Stored data entries:
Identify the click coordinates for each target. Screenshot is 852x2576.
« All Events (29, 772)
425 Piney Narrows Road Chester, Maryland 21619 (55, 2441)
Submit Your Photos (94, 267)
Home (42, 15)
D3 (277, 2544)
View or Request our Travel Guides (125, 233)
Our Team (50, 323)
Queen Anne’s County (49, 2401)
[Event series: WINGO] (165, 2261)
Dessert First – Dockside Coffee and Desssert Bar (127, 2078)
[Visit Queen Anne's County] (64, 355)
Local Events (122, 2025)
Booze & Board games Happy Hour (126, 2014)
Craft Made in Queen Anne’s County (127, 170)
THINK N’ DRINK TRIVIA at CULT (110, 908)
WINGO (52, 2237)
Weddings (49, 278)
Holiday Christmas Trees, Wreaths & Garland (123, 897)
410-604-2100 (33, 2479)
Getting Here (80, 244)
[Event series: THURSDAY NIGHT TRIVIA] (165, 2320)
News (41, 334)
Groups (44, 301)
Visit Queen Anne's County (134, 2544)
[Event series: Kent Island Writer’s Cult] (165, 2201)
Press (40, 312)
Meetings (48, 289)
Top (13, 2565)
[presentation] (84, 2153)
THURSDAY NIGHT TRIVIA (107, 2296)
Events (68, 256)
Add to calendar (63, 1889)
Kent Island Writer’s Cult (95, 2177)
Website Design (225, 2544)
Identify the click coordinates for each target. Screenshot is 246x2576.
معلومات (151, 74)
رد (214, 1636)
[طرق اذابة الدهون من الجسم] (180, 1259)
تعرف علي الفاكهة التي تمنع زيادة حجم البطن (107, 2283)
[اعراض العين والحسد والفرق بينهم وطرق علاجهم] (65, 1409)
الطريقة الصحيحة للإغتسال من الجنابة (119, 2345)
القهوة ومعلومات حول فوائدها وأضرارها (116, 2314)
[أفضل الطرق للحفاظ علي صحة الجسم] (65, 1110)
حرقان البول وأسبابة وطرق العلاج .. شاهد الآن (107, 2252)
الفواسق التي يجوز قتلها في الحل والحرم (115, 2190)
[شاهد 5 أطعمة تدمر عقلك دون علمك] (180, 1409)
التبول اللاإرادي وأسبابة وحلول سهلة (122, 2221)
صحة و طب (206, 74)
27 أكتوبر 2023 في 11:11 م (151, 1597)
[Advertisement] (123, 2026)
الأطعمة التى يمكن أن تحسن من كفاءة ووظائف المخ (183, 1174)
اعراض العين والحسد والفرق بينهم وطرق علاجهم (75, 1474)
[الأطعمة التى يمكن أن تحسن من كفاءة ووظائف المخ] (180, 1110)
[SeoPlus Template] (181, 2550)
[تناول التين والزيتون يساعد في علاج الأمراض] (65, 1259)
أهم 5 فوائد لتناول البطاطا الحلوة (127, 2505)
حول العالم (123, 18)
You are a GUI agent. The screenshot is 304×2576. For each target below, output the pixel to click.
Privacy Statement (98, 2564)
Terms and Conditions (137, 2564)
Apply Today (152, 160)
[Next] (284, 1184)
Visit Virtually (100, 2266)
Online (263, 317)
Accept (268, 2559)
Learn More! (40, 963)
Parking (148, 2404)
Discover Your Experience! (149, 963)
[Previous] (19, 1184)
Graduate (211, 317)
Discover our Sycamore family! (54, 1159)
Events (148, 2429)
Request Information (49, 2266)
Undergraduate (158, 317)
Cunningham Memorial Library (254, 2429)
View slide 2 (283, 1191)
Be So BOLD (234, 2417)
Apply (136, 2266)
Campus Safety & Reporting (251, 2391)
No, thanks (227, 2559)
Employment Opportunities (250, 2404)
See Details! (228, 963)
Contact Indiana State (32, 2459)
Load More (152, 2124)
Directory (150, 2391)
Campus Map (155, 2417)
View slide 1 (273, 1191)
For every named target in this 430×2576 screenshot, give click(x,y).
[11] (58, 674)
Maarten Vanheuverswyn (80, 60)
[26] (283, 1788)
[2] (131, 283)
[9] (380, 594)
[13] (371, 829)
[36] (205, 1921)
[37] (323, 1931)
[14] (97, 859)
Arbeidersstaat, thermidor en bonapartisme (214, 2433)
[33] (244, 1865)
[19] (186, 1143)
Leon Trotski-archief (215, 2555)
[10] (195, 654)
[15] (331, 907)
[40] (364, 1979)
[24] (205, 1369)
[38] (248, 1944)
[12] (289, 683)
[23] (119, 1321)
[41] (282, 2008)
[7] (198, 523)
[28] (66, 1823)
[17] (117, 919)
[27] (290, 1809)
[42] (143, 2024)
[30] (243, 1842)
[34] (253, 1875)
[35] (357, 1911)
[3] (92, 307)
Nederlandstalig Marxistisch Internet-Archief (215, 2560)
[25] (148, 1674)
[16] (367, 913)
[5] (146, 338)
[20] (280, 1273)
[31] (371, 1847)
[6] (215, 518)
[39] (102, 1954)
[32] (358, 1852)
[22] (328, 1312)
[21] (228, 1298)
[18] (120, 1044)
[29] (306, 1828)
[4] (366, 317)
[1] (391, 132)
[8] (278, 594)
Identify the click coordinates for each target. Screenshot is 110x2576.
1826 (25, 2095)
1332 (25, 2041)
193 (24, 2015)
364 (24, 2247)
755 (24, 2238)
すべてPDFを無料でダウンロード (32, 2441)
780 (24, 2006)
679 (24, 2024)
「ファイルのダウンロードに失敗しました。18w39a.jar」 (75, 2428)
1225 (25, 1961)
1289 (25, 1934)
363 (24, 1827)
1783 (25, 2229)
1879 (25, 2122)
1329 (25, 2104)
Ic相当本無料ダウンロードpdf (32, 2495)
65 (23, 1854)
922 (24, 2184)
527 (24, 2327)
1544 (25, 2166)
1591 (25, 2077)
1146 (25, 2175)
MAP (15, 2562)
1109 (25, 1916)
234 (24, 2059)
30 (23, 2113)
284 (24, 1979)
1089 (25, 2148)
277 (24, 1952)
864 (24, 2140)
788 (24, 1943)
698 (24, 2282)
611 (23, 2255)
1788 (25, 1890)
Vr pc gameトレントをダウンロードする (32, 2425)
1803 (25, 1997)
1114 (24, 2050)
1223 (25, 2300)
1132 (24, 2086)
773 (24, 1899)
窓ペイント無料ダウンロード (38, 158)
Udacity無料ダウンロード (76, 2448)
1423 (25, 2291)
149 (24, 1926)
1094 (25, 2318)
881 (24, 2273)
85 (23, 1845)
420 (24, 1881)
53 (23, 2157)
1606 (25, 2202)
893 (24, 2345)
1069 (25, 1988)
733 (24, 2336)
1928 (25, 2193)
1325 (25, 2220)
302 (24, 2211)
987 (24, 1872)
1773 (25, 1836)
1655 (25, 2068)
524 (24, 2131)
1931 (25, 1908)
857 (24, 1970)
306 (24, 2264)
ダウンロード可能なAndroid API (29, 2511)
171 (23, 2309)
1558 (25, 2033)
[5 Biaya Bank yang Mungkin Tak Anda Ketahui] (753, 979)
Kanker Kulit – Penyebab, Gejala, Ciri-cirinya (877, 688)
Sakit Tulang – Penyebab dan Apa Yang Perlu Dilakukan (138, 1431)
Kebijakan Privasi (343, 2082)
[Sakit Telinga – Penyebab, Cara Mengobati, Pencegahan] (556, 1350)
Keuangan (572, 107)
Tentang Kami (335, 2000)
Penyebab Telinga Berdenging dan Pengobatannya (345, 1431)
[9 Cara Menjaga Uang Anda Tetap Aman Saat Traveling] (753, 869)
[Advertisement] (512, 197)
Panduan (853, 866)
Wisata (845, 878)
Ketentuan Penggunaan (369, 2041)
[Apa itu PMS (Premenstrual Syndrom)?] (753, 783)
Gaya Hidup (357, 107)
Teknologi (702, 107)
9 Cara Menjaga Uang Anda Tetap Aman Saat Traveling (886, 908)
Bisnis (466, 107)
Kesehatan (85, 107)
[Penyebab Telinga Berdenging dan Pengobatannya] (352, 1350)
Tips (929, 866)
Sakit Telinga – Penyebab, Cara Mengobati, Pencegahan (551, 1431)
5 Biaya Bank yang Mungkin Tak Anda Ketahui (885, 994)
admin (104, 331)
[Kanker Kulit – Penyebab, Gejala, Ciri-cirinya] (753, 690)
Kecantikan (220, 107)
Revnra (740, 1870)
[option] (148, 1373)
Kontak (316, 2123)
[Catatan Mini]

WHAT YOU WILL DO:
Among the records, find every line with the word "Anda" and copy it.

RESPONSE:
[5 Biaya Bank yang Mungkin Tak Anda Ketahui] (753, 979)
[9 Cara Menjaga Uang Anda Tetap Aman Saat Traveling] (753, 869)
9 Cara Menjaga Uang Anda Tetap Aman Saat Traveling (886, 908)
5 Biaya Bank yang Mungkin Tak Anda Ketahui (885, 994)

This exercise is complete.